Sarawut Aiemsinsuk/Shutterstock

By Bert Sadtler

Employee Engagement has become a business of it’s own.

Employee engagement is key to the successful performance of your team. Without engagement, new employees can be less interested, less involved, and less effective and have a shorter “life span” in your organization. Employee engagement has become an industry and for good reason. Employee efficiency, productivity, effectiveness and performance are aspects of employee engagement.

From the viewpoint of a professional recruiter who pursues critical talent, the question is: How engaged are your employees OR how open are they to leaving your company for another job?

An engaged or a disengaged employee can look and act the same. They are professionals who are committed to doing their job well. They are not complainers or whiners,; they are doers. Obviously, these are some of the reasons that would make them attractive candidates.

However, the difference between being loose or engaged is how they respond to an appealing job opportunity. The engaged ones simply say “Thank you but no thank, I have no interest in changing my job”. The loose ones say “Tell me more”.

What happens to make an employee loosely connected?

A loose employee has lost some of their focus. Here are the top reasons for an employee to be loose:

#1) Poor or non-existent recognition/reward program.
a) The most common reward program comes in the form of bonus compensation. Too many bonus compensation plans have been developed to pay the employee a bonus when the business reaches or exceeds its financial goal. Most employees have little or no direct impact on the business hitting its goal.
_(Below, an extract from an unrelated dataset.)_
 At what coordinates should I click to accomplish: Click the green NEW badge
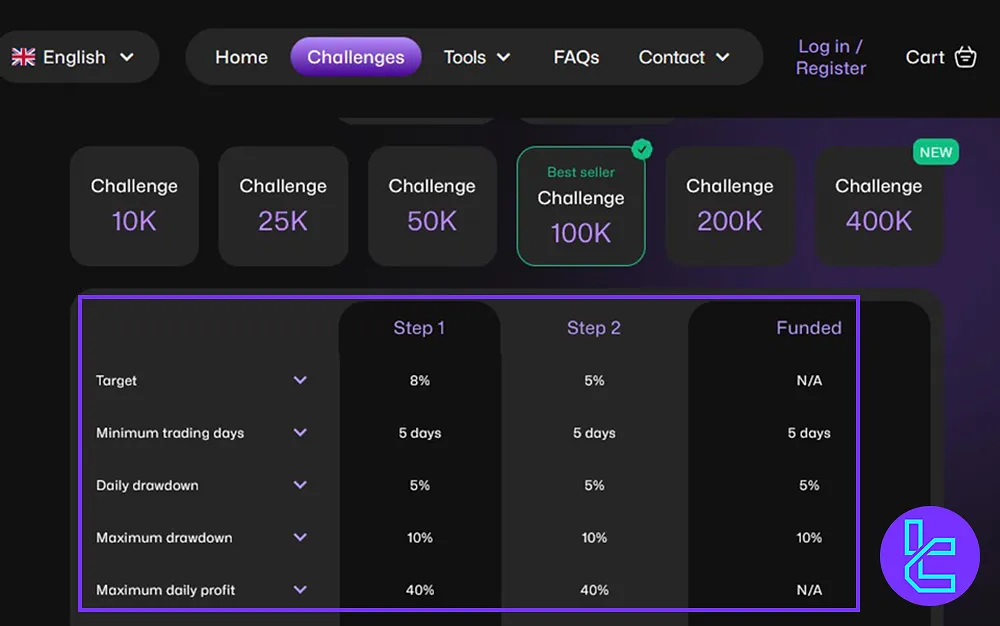[x=936, y=152]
This type of reward seems arbitrary to many employees.
b) For companies that implement a bonus/reward plan, their employees become loose and disenchanted when the employer does not pay the agreed to bonus due to a “technicality” or the employer pays it months after the bonus has been earned or the employer pays the bonus using fuzzy math intended to pay out a much lower amount.

#2) Change of control.
a) The most common form of a change of control occurs during a merger or an acquisition. From the employee’s viewpoint, the new company is not the same company that the employee once joined.
b) Change of control for the employee also occurs when leadership/management has changed. When an employee has a new manager, it serves as a form of change of control and can become a time when the employee is loosely connected.
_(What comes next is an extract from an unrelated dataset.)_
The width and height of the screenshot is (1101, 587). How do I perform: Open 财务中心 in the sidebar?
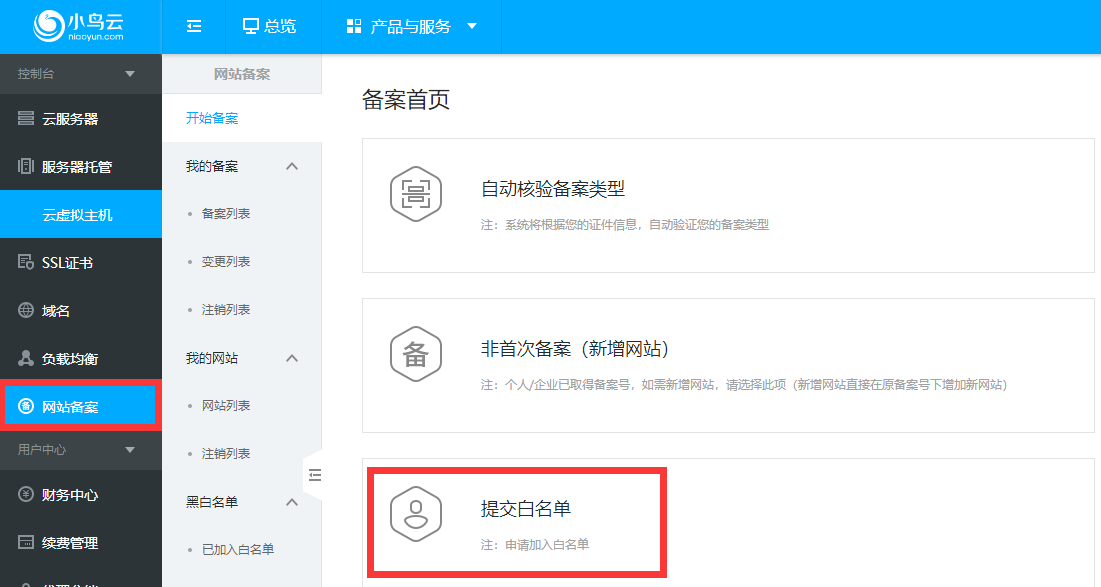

#3) Change in company direction
a) Companies are in business to grow. Not all companies grow the same way. Sometimes it requires a change of direction and an unsettling experience for an employee.
b) Companies not doing well have to make tough decisions including downsizing. This generates uncertainty and makes employees loosely connected.

#4) Personal issues
a) Personal issues can range from a divorce to an illness to an ill family member to substance abuse.
b) The same issue applies when the manager of an employee faces the personal issues mentioned above.

Do loose employees leave?

Employees go through their normal work life facing success and failure. With each success and failure, there is an impact of being glued or loose. Once a loose employee has really started the thought process that they could be better off working somewhere else, many times they will leave. In many instances, it could have been avoided by the employer.

As the CEO or business leader, there is the responsibility to articulate and implement a business direction while insuring that your leadership team reinforces the company’s focus. Some managers do this better than others.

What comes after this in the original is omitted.